The task ▸ Find "Instruction: Switch to the Rigging plot tab" in the data below; transcribe the line it appears on and each line after it, exactly, to the end, and nothing else.

Records for the exercise ▸
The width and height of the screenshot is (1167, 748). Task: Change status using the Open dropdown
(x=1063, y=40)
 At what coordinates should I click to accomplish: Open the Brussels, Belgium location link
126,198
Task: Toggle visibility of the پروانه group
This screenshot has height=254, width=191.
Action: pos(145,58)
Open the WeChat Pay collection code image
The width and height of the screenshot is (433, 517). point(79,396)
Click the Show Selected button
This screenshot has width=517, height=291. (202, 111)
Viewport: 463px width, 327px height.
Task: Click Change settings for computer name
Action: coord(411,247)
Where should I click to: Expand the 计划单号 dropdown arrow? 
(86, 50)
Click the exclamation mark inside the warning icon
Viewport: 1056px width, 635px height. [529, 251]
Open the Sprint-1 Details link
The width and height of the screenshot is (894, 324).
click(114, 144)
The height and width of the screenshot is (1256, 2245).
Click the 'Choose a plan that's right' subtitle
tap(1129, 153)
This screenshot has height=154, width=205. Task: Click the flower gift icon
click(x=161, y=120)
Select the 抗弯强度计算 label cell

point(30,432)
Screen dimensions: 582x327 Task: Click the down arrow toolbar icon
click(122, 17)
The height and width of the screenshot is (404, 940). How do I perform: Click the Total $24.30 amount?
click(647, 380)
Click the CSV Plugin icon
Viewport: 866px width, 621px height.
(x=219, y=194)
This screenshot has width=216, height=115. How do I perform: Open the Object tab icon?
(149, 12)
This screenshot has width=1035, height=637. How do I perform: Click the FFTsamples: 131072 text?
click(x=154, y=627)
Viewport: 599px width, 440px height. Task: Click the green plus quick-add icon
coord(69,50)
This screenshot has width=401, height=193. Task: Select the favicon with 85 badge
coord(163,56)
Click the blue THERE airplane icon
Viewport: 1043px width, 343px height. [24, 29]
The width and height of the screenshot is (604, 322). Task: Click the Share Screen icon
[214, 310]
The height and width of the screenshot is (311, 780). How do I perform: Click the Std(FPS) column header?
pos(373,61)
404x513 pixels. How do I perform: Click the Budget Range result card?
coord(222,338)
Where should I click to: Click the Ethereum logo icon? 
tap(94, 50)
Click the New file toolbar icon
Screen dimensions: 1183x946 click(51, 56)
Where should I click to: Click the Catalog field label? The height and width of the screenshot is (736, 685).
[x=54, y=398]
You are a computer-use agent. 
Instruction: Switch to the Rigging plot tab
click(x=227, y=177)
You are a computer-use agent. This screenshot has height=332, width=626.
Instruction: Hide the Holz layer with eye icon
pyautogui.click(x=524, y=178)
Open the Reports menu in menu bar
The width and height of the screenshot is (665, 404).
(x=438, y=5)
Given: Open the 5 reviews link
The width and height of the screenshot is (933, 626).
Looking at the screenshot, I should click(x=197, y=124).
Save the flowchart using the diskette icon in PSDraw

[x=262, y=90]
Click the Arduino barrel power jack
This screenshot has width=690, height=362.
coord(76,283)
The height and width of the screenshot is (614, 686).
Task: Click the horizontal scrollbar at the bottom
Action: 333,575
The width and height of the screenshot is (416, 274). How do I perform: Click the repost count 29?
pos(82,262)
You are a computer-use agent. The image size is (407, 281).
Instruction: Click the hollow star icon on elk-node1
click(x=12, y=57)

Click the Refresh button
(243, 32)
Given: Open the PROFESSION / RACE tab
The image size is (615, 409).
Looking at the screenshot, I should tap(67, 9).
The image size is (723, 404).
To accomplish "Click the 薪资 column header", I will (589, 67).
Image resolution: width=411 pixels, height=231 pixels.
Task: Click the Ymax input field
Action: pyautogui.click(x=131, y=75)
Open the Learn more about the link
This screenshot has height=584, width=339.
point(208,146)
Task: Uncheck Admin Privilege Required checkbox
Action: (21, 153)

Answer for this exercise ▸
Instruction: Switch to the Rigging plot tab
click(x=227, y=177)
You are a computer-use agent. This screenshot has height=332, width=626.
Instruction: Hide the Holz layer with eye icon
pyautogui.click(x=524, y=178)
Open the Reports menu in menu bar
The width and height of the screenshot is (665, 404).
(x=438, y=5)
Given: Open the 5 reviews link
The width and height of the screenshot is (933, 626).
Looking at the screenshot, I should click(x=197, y=124).
Save the flowchart using the diskette icon in PSDraw

[x=262, y=90]
Click the Arduino barrel power jack
This screenshot has width=690, height=362.
coord(76,283)
The height and width of the screenshot is (614, 686).
Task: Click the horizontal scrollbar at the bottom
Action: 333,575
The width and height of the screenshot is (416, 274). How do I perform: Click the repost count 29?
pos(82,262)
You are a computer-use agent. The image size is (407, 281).
Instruction: Click the hollow star icon on elk-node1
click(x=12, y=57)

Click the Refresh button
(243, 32)
Given: Open the PROFESSION / RACE tab
The image size is (615, 409).
Looking at the screenshot, I should tap(67, 9).
The image size is (723, 404).
To accomplish "Click the 薪资 column header", I will (589, 67).
Image resolution: width=411 pixels, height=231 pixels.
Task: Click the Ymax input field
Action: pyautogui.click(x=131, y=75)
Open the Learn more about the link
This screenshot has height=584, width=339.
point(208,146)
Task: Uncheck Admin Privilege Required checkbox
Action: (21, 153)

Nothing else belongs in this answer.